SUPPLIED MATERIAL =>
● ● ● ● ● ● ●
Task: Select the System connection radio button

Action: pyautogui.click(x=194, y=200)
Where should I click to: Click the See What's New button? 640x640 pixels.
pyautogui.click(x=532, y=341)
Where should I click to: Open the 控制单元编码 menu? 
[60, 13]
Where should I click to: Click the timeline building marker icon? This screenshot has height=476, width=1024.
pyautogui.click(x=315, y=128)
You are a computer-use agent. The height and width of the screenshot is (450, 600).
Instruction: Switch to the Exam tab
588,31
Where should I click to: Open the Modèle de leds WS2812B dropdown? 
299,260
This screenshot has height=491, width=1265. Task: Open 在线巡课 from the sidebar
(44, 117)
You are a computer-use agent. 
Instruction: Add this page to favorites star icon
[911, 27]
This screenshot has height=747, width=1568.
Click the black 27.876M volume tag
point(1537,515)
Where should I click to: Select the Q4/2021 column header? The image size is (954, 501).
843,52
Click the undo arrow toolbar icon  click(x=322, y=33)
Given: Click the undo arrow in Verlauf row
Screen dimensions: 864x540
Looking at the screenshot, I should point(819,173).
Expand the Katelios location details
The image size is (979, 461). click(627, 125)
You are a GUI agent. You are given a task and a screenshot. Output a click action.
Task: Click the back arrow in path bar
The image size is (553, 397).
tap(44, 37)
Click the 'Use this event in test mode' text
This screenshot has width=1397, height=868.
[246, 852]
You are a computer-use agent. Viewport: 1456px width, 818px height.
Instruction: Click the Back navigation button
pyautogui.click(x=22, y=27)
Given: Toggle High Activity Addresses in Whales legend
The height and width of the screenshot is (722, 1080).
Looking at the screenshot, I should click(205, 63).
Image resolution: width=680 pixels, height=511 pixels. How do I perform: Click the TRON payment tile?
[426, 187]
● ● ● ● ● ● ●
PROMPT =>
Some lines of the data may hold the word "arrow". Say how many do, with nothing else.

EXPECTED OUTPUT =>
3